**Requirement**
Quote the material between the line holding "Switch to the Crypto tab" and the line holding "The image size is (1456, 819). point(251,174)", inclusive, with every character unchanged.

**Dataset records**
######
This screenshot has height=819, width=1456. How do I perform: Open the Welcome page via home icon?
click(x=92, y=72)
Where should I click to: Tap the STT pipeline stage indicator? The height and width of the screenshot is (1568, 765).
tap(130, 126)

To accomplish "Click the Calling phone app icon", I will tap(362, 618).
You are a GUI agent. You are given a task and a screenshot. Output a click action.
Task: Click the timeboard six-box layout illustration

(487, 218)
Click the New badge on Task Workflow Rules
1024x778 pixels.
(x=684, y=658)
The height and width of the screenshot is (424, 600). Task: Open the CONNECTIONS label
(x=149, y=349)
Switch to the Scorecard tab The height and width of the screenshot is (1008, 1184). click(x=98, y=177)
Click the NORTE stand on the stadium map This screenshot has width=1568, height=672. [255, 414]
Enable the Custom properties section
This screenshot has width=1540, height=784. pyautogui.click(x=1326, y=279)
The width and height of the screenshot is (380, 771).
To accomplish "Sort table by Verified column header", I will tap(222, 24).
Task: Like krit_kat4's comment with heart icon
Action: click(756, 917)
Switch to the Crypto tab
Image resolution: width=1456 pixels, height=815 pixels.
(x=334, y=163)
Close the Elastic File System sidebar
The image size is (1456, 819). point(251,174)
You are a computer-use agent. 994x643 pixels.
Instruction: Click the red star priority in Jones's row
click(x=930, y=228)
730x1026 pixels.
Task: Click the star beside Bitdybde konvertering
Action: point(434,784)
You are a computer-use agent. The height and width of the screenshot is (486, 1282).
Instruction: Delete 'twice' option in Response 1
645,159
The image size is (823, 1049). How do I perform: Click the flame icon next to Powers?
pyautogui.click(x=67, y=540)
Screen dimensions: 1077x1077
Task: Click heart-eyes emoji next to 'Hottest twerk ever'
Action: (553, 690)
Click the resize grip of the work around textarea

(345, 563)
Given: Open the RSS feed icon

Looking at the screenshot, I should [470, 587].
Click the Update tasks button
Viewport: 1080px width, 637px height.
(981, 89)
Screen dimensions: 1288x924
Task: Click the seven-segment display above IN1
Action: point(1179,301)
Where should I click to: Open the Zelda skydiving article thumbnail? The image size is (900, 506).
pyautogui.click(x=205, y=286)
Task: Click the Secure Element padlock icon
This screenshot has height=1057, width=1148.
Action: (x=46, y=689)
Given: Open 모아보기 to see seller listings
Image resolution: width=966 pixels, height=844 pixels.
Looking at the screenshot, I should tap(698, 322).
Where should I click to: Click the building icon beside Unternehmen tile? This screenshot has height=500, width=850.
######
**Response**
Switch to the Crypto tab
Image resolution: width=1456 pixels, height=815 pixels.
(x=334, y=163)
Close the Elastic File System sidebar
The image size is (1456, 819). point(251,174)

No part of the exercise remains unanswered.